トレンドマイクロ株式会社は9月28日、QRコードを悪用した詐欺手口についてブログで発表した。
同社ではQRコードの普及について、攻撃者がマルウェアのツールキットを用いてユーザの個人情報や重要な資産を盗むための土壌としての役割を果たしていると指摘し、FBIが警告を発したほど蔓延し巧妙になっているとしている。

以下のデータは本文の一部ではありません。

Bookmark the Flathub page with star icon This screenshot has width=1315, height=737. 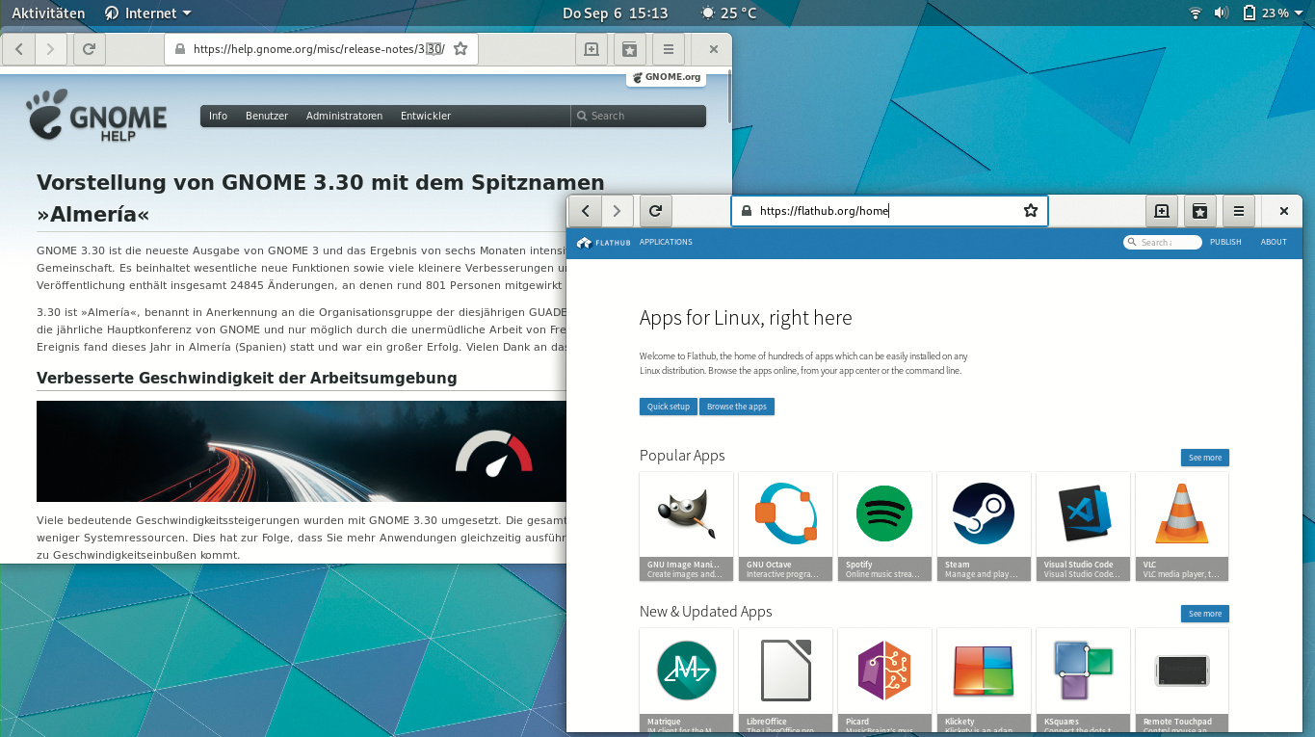pos(1030,211)
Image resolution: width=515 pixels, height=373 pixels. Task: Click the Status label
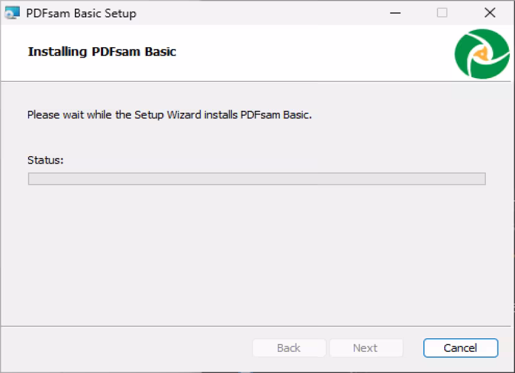pos(45,160)
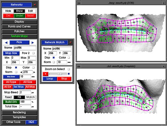Click the red square button left of slider

(x=45, y=74)
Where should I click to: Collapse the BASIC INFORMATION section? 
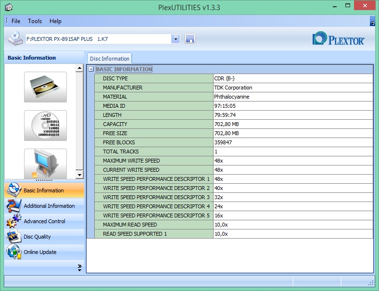pyautogui.click(x=91, y=69)
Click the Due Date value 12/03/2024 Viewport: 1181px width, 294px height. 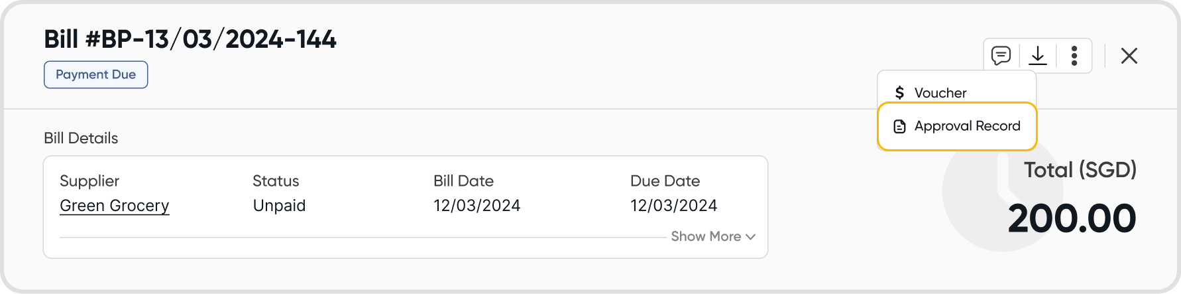click(x=673, y=206)
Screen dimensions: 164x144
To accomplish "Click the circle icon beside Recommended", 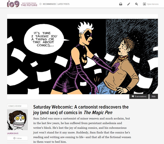I will pyautogui.click(x=40, y=4).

攻撃者は、QRコードの安全性についてあまり知識のない、無防備な一般人を狙っており、下記の一般的なQRコード詐欺とその手口について解説している。
・QRコードのオーバレイ
攻撃者が偽のQRコードのシールを印刷し、店舗や公共スペースに掲示されているQRコード付きの看板やポスターの上に物理的に貼り付ける。
・フィッシングメールにおけるQRコード
従来のセキュリティソリューションでは、不正なURLがメールに表示されると警告が出されるが、QRコードにリンクされているか隠されている場合には警告が発せられないため、警告を回避するために利用される。
・プレミアムサービス加入のためのQRコード
攻撃者はQRコードを利用し、無防備な一般人をプレミアムサービスに加入させ、ユーザに毎月請求される料金を詐取する。
・暗号資産関連のQRコード
攻撃者はQRコードを利用し、ユーザに報酬を得られると約束し偽の暗号資産ウォレットをダウンロードさせる。
・QRコード及びバーコードスキャナーアプリ
2021年半ばに、マルウェア「Anatsa」とリンクしたQRコードやバーコードのスキャナアプリがGoogle Playに登場、インストール時にアプリのアップデートを強制し、アップデート後はユーザに提供元不明のアプリのインストールを許可するよう促す。
・QRコード作成アプリ
トロイの木馬に感染したアプリはQRコード作成アプリを装い、ユーザに登録を求め完了した後に、攻撃者が詳細なデバイス情報を取得すると、アプリはトロイの木馬を自らダウンロード、インストールし、ログイン情報や銀行口座情報などの個人情報を窃取する。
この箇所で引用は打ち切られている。